Ex-health secretary Jeremy Hunt reiterated his stance that the plans were “three steps forward, two steps back”.

He told the Commons this afternoon: “The step forward which we should acknowledge is the introduction of a cap. Whatever the arguments about what counts towards the cap, having a cap will make a big difference to many people and that is welcome.”

He said the local authorities that organise the care are  “barely” allocated enough to deal with “demographic change and the national living wage increases”.

He also highlighted that it was “hard to see an end to the workforce crisis which leaves 40 per cent turnover in many companies”.

He said the minister must rollout better measures to “deal with those huge problems”, as hospital wards “continue to be full of people who should be discharged and older people not getting the care they need because the carers do not exist.”

Liz Kendall, Labour’s shadow minister for social care also criticised the plans, claiming that they had  “two central flaws”  as they “utterly failed to deal with the immediate pressures” of waiting lists and staff shortages.

She also complained that the proposal did not outline “more fundamental reforms we need to deliver a care system fit for the future”.

“Where was the long-term strategy to transform the pay, training, terms and conditions of care workers to deliver at least half a million additional care workers by 2030 just to meet growing demand?” she went on.

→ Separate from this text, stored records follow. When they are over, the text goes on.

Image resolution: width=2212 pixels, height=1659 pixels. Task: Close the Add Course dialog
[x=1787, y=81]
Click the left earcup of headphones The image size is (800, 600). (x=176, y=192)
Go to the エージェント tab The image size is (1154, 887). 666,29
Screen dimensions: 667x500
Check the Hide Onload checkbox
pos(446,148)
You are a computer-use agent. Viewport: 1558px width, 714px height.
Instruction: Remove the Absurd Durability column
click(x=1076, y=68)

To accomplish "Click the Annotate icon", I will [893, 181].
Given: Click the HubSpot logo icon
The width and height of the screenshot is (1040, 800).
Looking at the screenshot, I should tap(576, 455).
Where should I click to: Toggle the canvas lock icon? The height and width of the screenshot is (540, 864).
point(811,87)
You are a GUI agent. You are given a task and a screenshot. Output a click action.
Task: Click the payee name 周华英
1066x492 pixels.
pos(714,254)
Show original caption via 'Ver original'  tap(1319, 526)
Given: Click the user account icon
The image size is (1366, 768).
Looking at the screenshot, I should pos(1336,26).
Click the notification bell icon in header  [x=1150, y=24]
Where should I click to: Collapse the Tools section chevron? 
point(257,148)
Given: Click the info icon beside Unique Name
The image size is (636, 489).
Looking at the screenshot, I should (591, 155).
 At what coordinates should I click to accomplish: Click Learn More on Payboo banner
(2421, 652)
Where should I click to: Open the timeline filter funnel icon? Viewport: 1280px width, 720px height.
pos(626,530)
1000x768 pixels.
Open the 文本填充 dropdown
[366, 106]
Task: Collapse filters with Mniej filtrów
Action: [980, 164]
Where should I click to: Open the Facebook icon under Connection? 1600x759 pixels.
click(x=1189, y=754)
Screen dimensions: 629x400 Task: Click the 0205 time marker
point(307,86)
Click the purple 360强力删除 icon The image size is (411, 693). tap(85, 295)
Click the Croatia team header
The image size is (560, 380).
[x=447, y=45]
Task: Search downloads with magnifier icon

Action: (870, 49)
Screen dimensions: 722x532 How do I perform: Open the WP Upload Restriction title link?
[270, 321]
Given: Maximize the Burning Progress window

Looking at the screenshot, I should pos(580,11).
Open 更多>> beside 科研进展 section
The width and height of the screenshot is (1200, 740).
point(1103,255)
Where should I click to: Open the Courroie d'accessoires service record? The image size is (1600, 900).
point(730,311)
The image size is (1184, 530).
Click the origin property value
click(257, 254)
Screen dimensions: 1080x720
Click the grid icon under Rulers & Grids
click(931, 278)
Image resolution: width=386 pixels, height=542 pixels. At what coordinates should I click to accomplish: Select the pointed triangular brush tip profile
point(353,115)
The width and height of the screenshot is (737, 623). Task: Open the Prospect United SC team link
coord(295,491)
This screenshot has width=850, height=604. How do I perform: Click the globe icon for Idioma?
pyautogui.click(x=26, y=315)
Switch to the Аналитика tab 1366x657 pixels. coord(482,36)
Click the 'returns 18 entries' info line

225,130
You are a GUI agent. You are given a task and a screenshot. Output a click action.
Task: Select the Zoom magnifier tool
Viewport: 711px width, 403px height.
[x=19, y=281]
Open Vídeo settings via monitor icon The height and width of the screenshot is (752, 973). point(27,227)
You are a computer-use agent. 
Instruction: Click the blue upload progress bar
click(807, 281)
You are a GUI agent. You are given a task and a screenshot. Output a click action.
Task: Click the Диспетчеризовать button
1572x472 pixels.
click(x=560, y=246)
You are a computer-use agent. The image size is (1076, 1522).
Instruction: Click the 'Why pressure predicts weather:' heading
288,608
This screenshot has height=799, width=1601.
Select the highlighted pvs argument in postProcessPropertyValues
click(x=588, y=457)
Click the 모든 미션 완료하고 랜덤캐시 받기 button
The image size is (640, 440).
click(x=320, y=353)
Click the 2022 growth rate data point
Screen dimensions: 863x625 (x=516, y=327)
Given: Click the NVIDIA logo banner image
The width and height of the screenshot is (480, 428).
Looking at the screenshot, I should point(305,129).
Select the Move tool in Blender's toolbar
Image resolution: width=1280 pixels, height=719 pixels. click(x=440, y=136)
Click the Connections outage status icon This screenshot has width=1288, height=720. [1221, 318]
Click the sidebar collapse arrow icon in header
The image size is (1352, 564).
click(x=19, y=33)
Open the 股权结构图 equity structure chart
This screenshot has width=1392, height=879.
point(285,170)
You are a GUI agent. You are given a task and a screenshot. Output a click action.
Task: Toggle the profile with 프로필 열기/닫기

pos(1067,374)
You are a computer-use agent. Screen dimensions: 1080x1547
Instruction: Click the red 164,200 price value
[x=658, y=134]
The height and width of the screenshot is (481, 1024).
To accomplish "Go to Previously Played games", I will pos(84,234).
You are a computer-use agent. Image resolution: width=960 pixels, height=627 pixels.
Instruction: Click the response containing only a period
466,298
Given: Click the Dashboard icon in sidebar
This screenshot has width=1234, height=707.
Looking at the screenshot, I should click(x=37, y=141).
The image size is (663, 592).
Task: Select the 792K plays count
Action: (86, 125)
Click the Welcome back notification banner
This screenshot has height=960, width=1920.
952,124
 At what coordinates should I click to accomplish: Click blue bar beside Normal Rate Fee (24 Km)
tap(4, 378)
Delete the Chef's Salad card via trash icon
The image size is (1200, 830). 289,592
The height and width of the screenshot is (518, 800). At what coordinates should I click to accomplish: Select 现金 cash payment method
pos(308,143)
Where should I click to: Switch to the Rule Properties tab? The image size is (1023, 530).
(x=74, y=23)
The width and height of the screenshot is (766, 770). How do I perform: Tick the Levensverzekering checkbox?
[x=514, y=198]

Commenting on the publication of the Government’s adult social care reform White Paper, People at the Heart of Care, Sally Warren, Director of Policy at The King’s Fund said: “The overall vision in the White Paper is the right one and if delivered could significantly improve the experience of people receiving care and those who work in the sector. However, the steps outlined don’t go fast or far enough to achieve this vision and the funding allocated to deliver it is insufficient. In particular, although there are some welcome commitments on training and skills for staff, there is little to tackle poor workforce pay and conditions and high vacancy levels in the sector.